The bodycam video that was released does not show any parts of the altercation that led to his injuries. The attorney believes the footage was either destroyed, deleted, or is still in the custody of the police.
Pictures of Dannah in the hospital after the beatdown show that something violent happened to the man. But did it violate his civil rights or the police code of ethics?
The GRPD manual of procedures says police may use physical use of force — empty hand strikes and kicks — if a detainee is resisting after verbal warnings. Under the use of force escalation and deescalation division, Section 3-B says: “Escalation of force may be justified when an officer reasonably believes that the level of force being used is insufficient to stop or control the resistance.”
The Kent County native’s lawyers say as a result of the altercation, Dannah has “significant physical, emotional suffering, psychological injury, and trauma.”
Marko took advantage of the recent headlines that cast the GRPD in a negative light. He cited the April 2022 police killing of Patrick Lyoya, a 26-year-old African immigrant who was shot by an officer in the back of the head after being pulled over for a traffic stop because he had an unregistered license plate on his car.
Marko said his client’s case is “another blemish on the Grand Rapids Police Department involving a minority suspect.”
In a statement on Friday, April 29, he wrote, “We have to ask the GRPD if this atrocity would have happened had his skin been white. When will this stop?”
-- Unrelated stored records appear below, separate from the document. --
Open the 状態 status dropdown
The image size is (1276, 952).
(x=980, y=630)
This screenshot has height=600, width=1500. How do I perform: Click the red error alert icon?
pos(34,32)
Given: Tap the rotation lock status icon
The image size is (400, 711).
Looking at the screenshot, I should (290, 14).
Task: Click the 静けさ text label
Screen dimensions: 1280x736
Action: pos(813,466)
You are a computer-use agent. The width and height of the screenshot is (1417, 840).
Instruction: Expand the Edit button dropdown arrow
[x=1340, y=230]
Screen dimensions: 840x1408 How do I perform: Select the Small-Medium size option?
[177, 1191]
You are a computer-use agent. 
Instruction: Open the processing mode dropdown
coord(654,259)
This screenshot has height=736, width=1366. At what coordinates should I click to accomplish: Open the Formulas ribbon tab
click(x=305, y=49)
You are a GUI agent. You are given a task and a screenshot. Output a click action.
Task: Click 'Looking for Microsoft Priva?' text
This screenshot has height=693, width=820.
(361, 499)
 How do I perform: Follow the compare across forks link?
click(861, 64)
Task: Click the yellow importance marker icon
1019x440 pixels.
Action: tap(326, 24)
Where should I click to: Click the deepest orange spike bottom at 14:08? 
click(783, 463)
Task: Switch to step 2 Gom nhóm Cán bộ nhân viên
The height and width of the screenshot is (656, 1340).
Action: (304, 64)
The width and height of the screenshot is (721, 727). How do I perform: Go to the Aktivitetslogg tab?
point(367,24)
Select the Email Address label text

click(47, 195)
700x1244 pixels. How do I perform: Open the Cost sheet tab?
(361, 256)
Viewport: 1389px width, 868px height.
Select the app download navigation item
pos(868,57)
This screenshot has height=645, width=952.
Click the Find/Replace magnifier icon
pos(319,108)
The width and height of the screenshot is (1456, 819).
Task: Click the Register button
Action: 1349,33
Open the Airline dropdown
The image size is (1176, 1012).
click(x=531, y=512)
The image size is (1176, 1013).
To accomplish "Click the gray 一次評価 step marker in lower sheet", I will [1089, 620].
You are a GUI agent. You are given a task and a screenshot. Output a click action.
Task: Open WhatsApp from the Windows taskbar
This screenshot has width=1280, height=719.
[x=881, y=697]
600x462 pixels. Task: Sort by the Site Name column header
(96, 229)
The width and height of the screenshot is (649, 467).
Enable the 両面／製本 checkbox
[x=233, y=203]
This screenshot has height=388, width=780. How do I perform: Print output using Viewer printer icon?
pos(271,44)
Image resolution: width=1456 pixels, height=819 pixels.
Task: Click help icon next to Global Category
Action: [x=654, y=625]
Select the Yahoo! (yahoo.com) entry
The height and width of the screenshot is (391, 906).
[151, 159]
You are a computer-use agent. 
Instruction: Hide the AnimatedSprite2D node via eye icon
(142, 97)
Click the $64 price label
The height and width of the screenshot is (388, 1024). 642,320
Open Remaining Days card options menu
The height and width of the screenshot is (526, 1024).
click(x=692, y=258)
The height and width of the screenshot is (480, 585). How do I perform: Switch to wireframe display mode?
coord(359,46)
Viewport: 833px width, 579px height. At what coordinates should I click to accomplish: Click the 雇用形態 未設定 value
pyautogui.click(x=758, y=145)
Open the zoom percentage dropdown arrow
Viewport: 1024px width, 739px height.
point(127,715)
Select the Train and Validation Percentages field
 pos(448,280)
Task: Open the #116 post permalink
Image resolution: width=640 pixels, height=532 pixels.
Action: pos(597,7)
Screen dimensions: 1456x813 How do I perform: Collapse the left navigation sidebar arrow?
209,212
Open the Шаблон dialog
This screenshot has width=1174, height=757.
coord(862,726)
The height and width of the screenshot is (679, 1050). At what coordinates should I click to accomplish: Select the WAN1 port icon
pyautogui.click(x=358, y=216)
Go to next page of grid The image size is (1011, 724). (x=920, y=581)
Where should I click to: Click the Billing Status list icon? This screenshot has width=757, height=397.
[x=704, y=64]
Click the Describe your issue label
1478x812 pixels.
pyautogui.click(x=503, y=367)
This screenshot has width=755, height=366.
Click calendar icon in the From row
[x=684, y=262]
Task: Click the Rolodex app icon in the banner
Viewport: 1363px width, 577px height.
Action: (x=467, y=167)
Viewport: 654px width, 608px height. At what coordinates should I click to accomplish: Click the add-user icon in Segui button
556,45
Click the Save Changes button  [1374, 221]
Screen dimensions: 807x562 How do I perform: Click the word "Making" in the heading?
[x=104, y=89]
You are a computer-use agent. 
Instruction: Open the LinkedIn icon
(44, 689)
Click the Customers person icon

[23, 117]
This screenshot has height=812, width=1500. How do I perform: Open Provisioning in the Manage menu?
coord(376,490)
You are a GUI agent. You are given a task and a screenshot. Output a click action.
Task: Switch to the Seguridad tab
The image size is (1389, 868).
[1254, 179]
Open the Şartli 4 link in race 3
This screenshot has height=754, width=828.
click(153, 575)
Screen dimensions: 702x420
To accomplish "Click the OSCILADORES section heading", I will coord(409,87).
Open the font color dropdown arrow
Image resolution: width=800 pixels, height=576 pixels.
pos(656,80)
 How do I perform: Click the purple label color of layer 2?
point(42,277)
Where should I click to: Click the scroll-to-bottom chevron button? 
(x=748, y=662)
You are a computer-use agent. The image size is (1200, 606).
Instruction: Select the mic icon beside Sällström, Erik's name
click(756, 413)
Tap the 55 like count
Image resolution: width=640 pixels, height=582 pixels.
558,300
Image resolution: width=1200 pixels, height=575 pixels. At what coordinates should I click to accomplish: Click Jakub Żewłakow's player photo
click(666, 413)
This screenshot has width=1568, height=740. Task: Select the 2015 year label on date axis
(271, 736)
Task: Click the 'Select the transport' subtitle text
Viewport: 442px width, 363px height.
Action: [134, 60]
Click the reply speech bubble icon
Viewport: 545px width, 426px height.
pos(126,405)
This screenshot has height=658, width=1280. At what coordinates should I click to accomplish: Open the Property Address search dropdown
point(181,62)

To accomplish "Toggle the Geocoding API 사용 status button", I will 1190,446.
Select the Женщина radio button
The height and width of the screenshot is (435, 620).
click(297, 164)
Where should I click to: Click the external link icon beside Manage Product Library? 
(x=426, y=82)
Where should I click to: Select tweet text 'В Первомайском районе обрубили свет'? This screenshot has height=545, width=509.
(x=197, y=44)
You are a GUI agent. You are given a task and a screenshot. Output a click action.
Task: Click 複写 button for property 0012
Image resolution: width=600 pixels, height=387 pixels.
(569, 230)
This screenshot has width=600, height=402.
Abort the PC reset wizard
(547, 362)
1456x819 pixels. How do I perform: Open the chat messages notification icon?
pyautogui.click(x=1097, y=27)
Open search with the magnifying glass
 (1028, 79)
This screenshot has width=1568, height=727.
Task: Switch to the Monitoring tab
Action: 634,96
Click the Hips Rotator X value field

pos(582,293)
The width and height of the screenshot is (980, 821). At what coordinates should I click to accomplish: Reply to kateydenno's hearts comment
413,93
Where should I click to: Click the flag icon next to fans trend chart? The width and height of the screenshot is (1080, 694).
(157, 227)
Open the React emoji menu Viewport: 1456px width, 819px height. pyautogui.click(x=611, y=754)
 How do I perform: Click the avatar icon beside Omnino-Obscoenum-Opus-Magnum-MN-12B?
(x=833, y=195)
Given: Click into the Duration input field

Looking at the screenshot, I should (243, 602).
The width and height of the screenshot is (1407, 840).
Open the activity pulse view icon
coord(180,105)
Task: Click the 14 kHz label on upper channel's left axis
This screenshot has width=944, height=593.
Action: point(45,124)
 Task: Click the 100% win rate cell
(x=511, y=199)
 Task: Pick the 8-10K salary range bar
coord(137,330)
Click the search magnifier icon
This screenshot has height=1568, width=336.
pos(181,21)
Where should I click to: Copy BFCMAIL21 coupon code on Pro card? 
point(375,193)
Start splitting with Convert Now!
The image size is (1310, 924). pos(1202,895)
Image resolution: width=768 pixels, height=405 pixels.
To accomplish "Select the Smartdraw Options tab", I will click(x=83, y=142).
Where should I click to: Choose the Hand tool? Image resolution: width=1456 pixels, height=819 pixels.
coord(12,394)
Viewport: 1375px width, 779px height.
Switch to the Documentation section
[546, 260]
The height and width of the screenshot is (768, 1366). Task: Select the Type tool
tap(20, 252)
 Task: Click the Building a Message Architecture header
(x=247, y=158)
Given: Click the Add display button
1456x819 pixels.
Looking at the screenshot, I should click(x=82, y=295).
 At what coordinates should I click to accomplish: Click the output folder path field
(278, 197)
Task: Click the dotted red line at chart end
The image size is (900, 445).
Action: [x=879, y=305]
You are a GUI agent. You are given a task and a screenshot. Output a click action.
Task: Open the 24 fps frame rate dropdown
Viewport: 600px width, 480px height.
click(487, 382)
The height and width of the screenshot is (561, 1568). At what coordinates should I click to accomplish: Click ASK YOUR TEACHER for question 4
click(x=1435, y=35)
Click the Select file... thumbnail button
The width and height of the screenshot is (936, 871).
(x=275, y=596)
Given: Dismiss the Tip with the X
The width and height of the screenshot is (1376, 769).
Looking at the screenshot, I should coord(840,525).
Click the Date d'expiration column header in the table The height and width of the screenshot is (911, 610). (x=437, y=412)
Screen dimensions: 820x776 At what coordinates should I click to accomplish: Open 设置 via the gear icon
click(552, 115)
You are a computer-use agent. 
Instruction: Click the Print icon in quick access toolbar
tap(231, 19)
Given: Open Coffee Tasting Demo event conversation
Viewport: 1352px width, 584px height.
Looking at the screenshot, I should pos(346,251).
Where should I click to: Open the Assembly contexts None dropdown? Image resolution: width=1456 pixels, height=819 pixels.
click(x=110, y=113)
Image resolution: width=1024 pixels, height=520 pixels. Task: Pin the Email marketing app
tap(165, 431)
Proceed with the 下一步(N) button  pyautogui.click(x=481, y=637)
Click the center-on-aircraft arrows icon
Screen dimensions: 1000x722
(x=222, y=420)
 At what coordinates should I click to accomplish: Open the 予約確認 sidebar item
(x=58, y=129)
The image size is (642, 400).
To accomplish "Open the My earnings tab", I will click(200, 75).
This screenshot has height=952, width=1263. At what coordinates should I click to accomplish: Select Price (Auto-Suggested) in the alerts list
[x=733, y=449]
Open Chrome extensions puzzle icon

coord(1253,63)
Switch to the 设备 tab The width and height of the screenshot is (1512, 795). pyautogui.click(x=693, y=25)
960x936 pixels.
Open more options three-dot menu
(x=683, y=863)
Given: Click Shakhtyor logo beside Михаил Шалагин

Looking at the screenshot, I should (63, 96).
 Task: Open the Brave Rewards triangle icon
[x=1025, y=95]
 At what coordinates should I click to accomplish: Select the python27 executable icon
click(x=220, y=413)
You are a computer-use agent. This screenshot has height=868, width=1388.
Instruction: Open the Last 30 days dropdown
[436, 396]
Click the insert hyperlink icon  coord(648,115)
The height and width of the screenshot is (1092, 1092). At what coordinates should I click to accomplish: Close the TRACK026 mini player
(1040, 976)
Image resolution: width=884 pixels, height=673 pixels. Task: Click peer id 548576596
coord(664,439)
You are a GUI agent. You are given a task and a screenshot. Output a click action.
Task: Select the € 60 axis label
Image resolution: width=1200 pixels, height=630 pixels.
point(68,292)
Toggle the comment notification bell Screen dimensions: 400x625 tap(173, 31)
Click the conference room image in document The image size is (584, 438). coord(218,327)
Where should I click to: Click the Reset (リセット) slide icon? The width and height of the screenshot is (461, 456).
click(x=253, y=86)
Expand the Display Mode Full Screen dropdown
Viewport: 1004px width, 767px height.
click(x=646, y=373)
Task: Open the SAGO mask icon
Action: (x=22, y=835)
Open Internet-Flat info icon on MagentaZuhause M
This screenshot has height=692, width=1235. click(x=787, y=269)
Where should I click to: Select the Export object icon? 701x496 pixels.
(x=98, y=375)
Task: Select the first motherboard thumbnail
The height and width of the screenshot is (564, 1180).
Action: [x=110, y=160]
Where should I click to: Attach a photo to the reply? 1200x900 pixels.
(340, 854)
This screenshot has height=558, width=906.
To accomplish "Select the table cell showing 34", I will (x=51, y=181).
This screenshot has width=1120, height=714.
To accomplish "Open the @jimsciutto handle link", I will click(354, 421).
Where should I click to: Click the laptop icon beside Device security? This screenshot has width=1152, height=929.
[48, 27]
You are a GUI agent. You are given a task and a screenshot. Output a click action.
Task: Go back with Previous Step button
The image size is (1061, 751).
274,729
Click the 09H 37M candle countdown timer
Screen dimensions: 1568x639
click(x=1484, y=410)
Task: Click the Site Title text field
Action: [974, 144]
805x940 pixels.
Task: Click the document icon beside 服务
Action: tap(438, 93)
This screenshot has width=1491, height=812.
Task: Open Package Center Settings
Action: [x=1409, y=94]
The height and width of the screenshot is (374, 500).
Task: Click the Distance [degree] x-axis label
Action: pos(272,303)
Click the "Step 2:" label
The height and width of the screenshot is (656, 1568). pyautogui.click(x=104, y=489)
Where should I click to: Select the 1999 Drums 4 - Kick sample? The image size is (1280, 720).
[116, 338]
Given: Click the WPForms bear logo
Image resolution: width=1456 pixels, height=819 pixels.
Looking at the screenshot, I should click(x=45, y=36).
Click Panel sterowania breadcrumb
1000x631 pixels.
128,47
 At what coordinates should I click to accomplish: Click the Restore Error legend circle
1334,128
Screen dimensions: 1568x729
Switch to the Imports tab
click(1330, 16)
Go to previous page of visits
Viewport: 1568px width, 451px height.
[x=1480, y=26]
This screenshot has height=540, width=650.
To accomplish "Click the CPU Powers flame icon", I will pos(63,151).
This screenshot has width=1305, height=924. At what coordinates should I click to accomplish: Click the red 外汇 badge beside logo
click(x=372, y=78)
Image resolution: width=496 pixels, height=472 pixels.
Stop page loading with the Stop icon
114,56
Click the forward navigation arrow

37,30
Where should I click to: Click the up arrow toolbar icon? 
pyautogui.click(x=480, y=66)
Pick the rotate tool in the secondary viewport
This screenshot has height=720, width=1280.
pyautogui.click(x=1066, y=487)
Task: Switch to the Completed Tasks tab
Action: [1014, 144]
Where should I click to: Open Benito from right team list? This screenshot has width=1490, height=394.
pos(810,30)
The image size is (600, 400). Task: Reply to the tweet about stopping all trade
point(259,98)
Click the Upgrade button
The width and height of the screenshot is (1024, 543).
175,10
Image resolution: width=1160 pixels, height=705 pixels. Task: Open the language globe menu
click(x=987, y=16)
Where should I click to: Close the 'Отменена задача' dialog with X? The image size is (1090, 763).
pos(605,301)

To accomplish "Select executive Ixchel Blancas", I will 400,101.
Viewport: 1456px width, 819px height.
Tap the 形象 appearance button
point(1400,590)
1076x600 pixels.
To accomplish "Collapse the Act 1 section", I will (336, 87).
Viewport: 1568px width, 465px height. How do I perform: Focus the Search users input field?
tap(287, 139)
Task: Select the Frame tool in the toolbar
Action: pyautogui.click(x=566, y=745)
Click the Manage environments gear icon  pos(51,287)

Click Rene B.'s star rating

The attorney alleges his client was triggered after Lyoya’s death made the news and now suffers from PTSD.
The attorney for Grand Rapids City says the municipality has not been served.
“To date, the city has not been served with any lawsuit brought on behalf of Fahirri Dannah,” the city’s lawyer offered in a statement. “If and when the city is served with such a suit, it will respond in accordance with the applicable court rules and within the confines of the relevant law.”
The employment status of the officers involved in the assault on Dannah is not known, and they may still be active on the force.